## start DATASET ROWS
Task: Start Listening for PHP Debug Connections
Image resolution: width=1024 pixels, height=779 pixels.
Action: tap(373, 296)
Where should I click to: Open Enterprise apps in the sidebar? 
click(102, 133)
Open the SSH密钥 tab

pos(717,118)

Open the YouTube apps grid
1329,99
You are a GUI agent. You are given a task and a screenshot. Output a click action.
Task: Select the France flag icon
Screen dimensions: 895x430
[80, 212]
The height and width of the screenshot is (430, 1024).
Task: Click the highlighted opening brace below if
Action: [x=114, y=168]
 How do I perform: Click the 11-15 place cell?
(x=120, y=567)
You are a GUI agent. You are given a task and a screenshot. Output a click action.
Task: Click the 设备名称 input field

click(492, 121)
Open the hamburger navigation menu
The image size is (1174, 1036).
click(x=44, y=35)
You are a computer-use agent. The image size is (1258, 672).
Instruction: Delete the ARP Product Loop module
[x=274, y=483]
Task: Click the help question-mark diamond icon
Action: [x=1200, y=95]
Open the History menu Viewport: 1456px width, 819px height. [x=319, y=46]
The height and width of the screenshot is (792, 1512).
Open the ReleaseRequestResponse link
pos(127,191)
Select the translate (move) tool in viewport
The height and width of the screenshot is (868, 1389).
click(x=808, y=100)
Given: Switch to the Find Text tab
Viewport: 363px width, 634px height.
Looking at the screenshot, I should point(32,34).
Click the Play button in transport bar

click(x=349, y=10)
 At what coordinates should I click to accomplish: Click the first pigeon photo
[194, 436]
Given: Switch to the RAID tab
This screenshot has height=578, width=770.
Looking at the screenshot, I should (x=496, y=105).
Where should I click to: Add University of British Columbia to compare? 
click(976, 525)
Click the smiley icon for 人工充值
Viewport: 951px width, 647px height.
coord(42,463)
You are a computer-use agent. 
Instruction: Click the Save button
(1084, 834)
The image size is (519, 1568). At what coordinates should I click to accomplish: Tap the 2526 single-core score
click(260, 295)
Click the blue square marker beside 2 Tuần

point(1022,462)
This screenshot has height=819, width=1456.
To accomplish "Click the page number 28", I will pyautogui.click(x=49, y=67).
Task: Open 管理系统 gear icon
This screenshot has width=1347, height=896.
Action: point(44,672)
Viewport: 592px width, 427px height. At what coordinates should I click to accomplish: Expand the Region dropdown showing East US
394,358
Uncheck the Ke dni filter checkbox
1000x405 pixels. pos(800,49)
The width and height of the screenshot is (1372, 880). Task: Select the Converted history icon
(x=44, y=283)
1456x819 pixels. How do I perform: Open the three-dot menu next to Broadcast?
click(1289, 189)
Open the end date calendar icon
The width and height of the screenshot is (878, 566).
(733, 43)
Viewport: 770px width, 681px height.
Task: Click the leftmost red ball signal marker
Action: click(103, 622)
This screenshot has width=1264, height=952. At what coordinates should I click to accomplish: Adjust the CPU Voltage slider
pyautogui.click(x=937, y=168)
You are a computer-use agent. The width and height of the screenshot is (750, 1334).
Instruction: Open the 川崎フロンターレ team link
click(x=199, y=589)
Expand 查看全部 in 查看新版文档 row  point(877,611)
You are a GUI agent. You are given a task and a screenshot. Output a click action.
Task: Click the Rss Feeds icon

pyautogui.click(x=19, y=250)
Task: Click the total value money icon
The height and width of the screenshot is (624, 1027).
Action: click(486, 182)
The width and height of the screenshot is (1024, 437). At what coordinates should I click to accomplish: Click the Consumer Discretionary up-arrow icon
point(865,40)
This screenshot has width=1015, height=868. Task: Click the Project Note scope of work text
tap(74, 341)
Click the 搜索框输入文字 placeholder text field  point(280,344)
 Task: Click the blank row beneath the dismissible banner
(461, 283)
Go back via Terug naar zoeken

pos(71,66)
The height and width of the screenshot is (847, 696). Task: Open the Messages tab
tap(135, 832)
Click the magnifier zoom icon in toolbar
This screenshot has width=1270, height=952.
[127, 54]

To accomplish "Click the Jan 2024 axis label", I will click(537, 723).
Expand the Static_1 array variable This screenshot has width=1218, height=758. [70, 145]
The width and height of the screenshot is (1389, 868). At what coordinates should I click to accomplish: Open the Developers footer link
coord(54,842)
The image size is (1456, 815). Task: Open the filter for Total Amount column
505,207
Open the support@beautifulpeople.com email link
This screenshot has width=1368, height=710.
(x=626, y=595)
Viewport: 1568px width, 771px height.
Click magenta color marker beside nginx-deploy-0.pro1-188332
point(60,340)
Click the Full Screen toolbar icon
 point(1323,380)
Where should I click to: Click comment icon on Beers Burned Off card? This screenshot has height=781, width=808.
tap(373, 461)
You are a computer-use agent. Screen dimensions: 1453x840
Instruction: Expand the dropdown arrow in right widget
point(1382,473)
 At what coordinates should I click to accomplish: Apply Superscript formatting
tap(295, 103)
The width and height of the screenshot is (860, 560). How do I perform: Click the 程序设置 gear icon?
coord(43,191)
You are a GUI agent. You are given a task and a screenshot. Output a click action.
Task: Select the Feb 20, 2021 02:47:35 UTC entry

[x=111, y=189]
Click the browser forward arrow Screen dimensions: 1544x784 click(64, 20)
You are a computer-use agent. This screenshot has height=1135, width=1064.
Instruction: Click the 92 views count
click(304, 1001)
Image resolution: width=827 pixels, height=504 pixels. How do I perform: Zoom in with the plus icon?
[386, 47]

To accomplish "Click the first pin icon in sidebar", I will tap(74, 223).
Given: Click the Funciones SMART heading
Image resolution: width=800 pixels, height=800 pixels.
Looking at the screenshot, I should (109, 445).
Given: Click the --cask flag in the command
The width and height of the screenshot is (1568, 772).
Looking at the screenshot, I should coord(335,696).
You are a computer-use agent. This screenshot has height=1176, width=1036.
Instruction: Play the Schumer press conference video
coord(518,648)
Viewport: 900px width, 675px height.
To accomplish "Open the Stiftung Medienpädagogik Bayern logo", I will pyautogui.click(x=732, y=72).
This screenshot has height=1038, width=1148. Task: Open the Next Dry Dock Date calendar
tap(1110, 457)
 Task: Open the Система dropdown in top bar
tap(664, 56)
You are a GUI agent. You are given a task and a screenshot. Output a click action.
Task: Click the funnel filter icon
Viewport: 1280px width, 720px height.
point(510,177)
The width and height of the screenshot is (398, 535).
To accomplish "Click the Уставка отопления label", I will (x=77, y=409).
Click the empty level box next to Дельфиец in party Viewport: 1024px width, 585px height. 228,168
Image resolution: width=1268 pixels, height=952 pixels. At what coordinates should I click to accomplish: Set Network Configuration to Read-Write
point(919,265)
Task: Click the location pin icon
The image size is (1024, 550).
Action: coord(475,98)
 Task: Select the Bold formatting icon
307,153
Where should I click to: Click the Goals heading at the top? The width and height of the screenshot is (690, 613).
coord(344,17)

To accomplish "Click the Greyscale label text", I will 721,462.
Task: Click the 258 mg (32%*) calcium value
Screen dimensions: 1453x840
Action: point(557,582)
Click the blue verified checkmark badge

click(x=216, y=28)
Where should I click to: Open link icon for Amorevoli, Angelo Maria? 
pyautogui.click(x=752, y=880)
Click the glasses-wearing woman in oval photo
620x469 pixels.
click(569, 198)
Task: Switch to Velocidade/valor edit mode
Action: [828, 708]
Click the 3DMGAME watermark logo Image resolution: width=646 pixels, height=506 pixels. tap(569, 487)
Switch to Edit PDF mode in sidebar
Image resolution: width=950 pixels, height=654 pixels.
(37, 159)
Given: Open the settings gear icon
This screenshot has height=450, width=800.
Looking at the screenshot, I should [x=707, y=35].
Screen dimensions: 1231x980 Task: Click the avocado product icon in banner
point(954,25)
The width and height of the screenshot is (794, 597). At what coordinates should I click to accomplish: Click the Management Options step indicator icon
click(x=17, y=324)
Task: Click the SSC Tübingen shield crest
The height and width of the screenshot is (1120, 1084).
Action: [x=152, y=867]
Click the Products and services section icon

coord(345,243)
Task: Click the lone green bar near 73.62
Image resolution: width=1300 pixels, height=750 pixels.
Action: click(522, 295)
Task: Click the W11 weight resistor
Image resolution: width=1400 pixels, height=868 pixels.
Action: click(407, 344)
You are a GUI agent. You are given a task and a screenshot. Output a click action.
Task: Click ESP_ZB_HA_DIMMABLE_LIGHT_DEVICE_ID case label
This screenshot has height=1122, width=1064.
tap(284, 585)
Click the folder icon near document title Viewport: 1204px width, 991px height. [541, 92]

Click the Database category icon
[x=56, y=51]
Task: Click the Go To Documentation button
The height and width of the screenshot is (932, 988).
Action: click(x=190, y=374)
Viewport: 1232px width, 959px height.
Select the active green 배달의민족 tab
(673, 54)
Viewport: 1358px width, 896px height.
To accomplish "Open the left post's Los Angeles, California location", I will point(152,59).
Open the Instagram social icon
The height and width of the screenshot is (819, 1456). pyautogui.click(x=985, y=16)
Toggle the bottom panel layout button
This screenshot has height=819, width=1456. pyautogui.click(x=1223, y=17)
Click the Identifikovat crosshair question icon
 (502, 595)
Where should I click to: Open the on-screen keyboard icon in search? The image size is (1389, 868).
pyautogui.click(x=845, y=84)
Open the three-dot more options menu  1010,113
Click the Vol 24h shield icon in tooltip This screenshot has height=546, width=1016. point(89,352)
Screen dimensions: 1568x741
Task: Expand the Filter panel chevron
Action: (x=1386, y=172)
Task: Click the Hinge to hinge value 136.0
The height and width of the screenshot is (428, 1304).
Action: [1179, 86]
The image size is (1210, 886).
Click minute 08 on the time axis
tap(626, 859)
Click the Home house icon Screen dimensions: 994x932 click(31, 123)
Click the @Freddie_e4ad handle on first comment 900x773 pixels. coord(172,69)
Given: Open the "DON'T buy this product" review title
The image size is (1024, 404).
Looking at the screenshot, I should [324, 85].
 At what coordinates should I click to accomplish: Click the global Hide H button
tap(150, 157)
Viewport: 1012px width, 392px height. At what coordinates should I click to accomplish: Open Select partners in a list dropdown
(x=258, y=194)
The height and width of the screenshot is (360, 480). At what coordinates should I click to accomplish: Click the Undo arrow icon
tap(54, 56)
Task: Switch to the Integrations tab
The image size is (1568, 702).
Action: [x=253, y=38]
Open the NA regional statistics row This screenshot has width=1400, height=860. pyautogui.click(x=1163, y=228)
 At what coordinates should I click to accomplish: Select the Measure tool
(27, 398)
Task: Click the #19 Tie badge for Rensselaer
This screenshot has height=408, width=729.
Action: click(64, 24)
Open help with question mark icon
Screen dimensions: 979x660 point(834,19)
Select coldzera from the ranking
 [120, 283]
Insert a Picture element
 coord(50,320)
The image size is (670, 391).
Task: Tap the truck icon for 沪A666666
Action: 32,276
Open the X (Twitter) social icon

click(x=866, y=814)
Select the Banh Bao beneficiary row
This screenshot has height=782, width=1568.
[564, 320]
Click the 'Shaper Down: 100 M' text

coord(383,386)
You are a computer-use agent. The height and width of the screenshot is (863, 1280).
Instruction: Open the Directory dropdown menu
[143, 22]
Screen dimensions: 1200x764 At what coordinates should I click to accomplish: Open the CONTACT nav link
## end DATASET ROWS
# TASK INSTRUCTIONS
Starting at the line that contains "Click the Home" and ending after the line that contains "Looking at the screenshot, I should [324, 85].", rewrite those entries with "first comment" switched to "top comment" and everything else left as it is.

# SOLUTION TO THE EXERCISE
Click the Home house icon Screen dimensions: 994x932 click(31, 123)
Click the @Freddie_e4ad handle on top comment 900x773 pixels. coord(172,69)
Given: Open the "DON'T buy this product" review title
The image size is (1024, 404).
Looking at the screenshot, I should [324, 85].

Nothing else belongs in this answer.